-- Task objective --
Update the data below by replacing "GUI agent" with "interface assistant" everywhere it occurs, leaving everything else unchanged.

-- Provided entries --
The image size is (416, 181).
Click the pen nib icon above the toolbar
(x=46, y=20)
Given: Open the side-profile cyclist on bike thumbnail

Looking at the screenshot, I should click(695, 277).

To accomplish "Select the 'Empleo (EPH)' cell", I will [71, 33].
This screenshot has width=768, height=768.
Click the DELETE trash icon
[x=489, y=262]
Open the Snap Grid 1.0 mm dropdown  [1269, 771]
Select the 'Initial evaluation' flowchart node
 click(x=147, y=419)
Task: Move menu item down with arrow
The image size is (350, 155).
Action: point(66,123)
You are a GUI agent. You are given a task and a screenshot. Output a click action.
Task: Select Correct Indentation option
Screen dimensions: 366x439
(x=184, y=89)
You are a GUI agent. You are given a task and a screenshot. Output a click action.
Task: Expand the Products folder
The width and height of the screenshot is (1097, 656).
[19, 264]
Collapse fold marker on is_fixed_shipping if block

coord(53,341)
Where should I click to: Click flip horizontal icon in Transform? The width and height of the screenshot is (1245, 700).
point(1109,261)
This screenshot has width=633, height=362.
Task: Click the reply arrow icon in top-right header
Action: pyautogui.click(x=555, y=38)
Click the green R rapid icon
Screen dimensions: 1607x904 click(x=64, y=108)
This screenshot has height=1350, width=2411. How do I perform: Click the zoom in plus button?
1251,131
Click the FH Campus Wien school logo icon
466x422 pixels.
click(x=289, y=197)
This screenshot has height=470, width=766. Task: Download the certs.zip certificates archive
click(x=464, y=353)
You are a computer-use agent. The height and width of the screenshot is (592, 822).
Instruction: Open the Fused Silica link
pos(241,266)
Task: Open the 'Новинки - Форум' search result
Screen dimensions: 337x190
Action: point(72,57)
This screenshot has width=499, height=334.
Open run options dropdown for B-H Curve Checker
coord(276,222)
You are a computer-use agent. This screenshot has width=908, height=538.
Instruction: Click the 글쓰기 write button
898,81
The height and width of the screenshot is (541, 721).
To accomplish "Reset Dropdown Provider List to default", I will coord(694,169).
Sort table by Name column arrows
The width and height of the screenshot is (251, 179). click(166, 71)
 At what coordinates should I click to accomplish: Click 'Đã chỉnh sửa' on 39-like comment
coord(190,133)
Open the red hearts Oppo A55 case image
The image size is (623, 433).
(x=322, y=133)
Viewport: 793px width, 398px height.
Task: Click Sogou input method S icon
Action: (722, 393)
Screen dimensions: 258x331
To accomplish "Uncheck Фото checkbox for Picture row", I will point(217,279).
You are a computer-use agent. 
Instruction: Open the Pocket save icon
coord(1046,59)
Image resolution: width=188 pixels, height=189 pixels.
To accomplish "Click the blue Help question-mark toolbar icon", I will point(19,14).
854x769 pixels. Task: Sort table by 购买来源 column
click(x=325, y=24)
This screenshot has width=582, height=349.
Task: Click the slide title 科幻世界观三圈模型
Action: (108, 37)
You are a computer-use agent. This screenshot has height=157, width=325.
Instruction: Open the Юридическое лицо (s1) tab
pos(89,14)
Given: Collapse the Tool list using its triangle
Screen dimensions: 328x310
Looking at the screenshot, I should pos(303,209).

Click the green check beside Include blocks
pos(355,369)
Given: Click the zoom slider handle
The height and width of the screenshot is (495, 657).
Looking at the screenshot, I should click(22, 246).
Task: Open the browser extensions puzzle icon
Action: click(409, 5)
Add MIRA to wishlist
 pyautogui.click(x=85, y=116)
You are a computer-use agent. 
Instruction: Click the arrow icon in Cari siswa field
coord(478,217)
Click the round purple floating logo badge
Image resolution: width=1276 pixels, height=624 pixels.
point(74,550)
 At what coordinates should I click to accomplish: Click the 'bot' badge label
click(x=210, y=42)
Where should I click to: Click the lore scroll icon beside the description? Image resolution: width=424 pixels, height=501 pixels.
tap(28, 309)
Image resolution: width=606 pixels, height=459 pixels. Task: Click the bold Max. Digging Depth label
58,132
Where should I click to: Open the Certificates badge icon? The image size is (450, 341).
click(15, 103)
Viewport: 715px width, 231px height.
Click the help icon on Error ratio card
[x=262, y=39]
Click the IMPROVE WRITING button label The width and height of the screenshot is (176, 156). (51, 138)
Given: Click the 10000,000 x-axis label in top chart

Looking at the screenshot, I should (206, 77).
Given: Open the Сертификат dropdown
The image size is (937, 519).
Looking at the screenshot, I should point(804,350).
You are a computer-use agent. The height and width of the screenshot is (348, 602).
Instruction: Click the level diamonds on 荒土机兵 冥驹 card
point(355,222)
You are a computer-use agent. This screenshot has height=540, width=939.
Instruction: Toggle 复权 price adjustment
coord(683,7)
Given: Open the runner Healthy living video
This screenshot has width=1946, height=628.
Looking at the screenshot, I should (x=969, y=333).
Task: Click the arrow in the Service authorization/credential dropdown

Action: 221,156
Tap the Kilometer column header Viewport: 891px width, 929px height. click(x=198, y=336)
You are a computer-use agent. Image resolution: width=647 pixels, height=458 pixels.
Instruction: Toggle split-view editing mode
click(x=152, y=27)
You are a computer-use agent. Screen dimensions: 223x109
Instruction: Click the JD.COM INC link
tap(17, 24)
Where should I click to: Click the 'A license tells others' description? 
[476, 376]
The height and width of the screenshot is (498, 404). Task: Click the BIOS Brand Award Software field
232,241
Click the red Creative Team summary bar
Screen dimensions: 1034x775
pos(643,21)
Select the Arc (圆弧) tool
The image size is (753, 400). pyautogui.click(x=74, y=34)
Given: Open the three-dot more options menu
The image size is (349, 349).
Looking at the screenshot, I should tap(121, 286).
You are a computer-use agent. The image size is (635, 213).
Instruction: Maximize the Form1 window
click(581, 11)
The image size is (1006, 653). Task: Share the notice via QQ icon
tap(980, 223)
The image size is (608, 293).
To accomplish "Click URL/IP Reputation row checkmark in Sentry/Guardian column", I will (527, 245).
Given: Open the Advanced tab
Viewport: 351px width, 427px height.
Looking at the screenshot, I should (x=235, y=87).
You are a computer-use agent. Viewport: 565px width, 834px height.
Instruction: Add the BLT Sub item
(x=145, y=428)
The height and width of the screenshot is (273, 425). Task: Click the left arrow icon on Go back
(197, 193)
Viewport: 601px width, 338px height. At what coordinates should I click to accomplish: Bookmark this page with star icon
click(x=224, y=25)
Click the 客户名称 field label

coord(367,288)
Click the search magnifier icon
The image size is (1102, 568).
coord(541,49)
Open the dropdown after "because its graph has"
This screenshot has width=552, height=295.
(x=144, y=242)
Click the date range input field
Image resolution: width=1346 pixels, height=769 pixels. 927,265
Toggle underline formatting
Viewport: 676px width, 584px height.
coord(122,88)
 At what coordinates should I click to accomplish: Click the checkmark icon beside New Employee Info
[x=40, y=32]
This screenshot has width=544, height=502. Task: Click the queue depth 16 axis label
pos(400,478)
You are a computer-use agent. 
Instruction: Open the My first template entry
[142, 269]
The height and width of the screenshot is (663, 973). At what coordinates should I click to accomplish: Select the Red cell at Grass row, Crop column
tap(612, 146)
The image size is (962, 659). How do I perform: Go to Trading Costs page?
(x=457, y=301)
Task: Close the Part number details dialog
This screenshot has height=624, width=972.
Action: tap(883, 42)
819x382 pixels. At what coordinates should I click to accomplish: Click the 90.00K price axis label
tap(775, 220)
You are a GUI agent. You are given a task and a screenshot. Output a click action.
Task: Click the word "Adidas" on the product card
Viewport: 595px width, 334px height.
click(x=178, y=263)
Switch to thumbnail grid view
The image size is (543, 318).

-- Response --
The image size is (416, 181).
Click the pen nib icon above the toolbar
(x=46, y=20)
Given: Open the side-profile cyclist on bike thumbnail

Looking at the screenshot, I should click(695, 277).

To accomplish "Select the 'Empleo (EPH)' cell", I will [71, 33].
This screenshot has width=768, height=768.
Click the DELETE trash icon
[x=489, y=262]
Open the Snap Grid 1.0 mm dropdown  [1269, 771]
Select the 'Initial evaluation' flowchart node
 click(x=147, y=419)
Task: Move menu item down with arrow
The image size is (350, 155).
Action: point(66,123)
You are a interface assistant. You are given a task and a screenshot. Output a click action.
Task: Select Correct Indentation option
Screen dimensions: 366x439
(x=184, y=89)
You are a interface assistant. You are given a task and a screenshot. Output a click action.
Task: Expand the Products folder
The width and height of the screenshot is (1097, 656).
[19, 264]
Collapse fold marker on is_fixed_shipping if block

coord(53,341)
Where should I click to: Click flip horizontal icon in Transform? The width and height of the screenshot is (1245, 700).
point(1109,261)
This screenshot has width=633, height=362.
Task: Click the reply arrow icon in top-right header
Action: pyautogui.click(x=555, y=38)
Click the green R rapid icon
Screen dimensions: 1607x904 click(x=64, y=108)
This screenshot has height=1350, width=2411. How do I perform: Click the zoom in plus button?
1251,131
Click the FH Campus Wien school logo icon
466x422 pixels.
click(x=289, y=197)
This screenshot has height=470, width=766. Task: Download the certs.zip certificates archive
click(x=464, y=353)
You are a computer-use agent. The height and width of the screenshot is (592, 822).
Instruction: Open the Fused Silica link
pos(241,266)
Task: Open the 'Новинки - Форум' search result
Screen dimensions: 337x190
Action: point(72,57)
This screenshot has width=499, height=334.
Open run options dropdown for B-H Curve Checker
coord(276,222)
You are a computer-use agent. This screenshot has width=908, height=538.
Instruction: Click the 글쓰기 write button
898,81
The height and width of the screenshot is (541, 721).
To accomplish "Reset Dropdown Provider List to default", I will coord(694,169).
Sort table by Name column arrows
The width and height of the screenshot is (251, 179). click(166, 71)
 At what coordinates should I click to accomplish: Click 'Đã chỉnh sửa' on 39-like comment
coord(190,133)
Open the red hearts Oppo A55 case image
The image size is (623, 433).
(x=322, y=133)
Viewport: 793px width, 398px height.
Task: Click Sogou input method S icon
Action: (722, 393)
Screen dimensions: 258x331
To accomplish "Uncheck Фото checkbox for Picture row", I will point(217,279).
You are a computer-use agent. 
Instruction: Open the Pocket save icon
coord(1046,59)
Image resolution: width=188 pixels, height=189 pixels.
To accomplish "Click the blue Help question-mark toolbar icon", I will point(19,14).
854x769 pixels. Task: Sort table by 购买来源 column
click(x=325, y=24)
This screenshot has width=582, height=349.
Task: Click the slide title 科幻世界观三圈模型
Action: (108, 37)
You are a computer-use agent. This screenshot has height=157, width=325.
Instruction: Open the Юридическое лицо (s1) tab
pos(89,14)
Given: Collapse the Tool list using its triangle
Screen dimensions: 328x310
Looking at the screenshot, I should pos(303,209).

Click the green check beside Include blocks
pos(355,369)
Given: Click the zoom slider handle
The height and width of the screenshot is (495, 657).
Looking at the screenshot, I should click(22, 246).
Task: Open the browser extensions puzzle icon
Action: click(409, 5)
Add MIRA to wishlist
 pyautogui.click(x=85, y=116)
You are a computer-use agent. 
Instruction: Click the arrow icon in Cari siswa field
coord(478,217)
Click the round purple floating logo badge
Image resolution: width=1276 pixels, height=624 pixels.
point(74,550)
 At what coordinates should I click to accomplish: Click the 'bot' badge label
click(x=210, y=42)
Where should I click to: Click the lore scroll icon beside the description? Image resolution: width=424 pixels, height=501 pixels.
tap(28, 309)
Image resolution: width=606 pixels, height=459 pixels. Task: Click the bold Max. Digging Depth label
58,132
Where should I click to: Open the Certificates badge icon? The image size is (450, 341).
click(15, 103)
Viewport: 715px width, 231px height.
Click the help icon on Error ratio card
[x=262, y=39]
Click the IMPROVE WRITING button label The width and height of the screenshot is (176, 156). (51, 138)
Given: Click the 10000,000 x-axis label in top chart

Looking at the screenshot, I should (206, 77).
Given: Open the Сертификат dropdown
The image size is (937, 519).
Looking at the screenshot, I should point(804,350).
You are a computer-use agent. The height and width of the screenshot is (348, 602).
Instruction: Click the level diamonds on 荒土机兵 冥驹 card
point(355,222)
You are a computer-use agent. This screenshot has height=540, width=939.
Instruction: Toggle 复权 price adjustment
coord(683,7)
Given: Open the runner Healthy living video
This screenshot has width=1946, height=628.
Looking at the screenshot, I should (x=969, y=333).
Task: Click the arrow in the Service authorization/credential dropdown

Action: 221,156
Tap the Kilometer column header Viewport: 891px width, 929px height. click(x=198, y=336)
You are a computer-use agent. Image resolution: width=647 pixels, height=458 pixels.
Instruction: Toggle split-view editing mode
click(x=152, y=27)
You are a computer-use agent. Screen dimensions: 223x109
Instruction: Click the JD.COM INC link
tap(17, 24)
Where should I click to: Click the 'A license tells others' description? 
[476, 376]
The height and width of the screenshot is (498, 404). Task: Click the BIOS Brand Award Software field
232,241
Click the red Creative Team summary bar
Screen dimensions: 1034x775
pos(643,21)
Select the Arc (圆弧) tool
The image size is (753, 400). pyautogui.click(x=74, y=34)
Given: Open the three-dot more options menu
The image size is (349, 349).
Looking at the screenshot, I should tap(121, 286).
You are a computer-use agent. The image size is (635, 213).
Instruction: Maximize the Form1 window
click(581, 11)
The image size is (1006, 653). Task: Share the notice via QQ icon
tap(980, 223)
The image size is (608, 293).
To accomplish "Click URL/IP Reputation row checkmark in Sentry/Guardian column", I will (527, 245).
Given: Open the Advanced tab
Viewport: 351px width, 427px height.
Looking at the screenshot, I should (x=235, y=87).
You are a computer-use agent. Viewport: 565px width, 834px height.
Instruction: Add the BLT Sub item
(x=145, y=428)
The height and width of the screenshot is (273, 425). Task: Click the left arrow icon on Go back
(197, 193)
Viewport: 601px width, 338px height. At what coordinates should I click to accomplish: Bookmark this page with star icon
click(x=224, y=25)
Click the 客户名称 field label

coord(367,288)
Click the search magnifier icon
The image size is (1102, 568).
coord(541,49)
Open the dropdown after "because its graph has"
This screenshot has width=552, height=295.
(x=144, y=242)
Click the date range input field
Image resolution: width=1346 pixels, height=769 pixels. 927,265
Toggle underline formatting
Viewport: 676px width, 584px height.
coord(122,88)
 At what coordinates should I click to accomplish: Click the checkmark icon beside New Employee Info
[x=40, y=32]
This screenshot has width=544, height=502. Task: Click the queue depth 16 axis label
pos(400,478)
You are a computer-use agent. 
Instruction: Open the My first template entry
[142, 269]
The height and width of the screenshot is (663, 973). At what coordinates should I click to accomplish: Select the Red cell at Grass row, Crop column
tap(612, 146)
The image size is (962, 659). How do I perform: Go to Trading Costs page?
(x=457, y=301)
Task: Close the Part number details dialog
This screenshot has height=624, width=972.
Action: tap(883, 42)
819x382 pixels. At what coordinates should I click to accomplish: Click the 90.00K price axis label
tap(775, 220)
You are a interface assistant. You are given a task and a screenshot. Output a click action.
Task: Click the word "Adidas" on the product card
Viewport: 595px width, 334px height.
click(x=178, y=263)
Switch to thumbnail grid view
The image size is (543, 318).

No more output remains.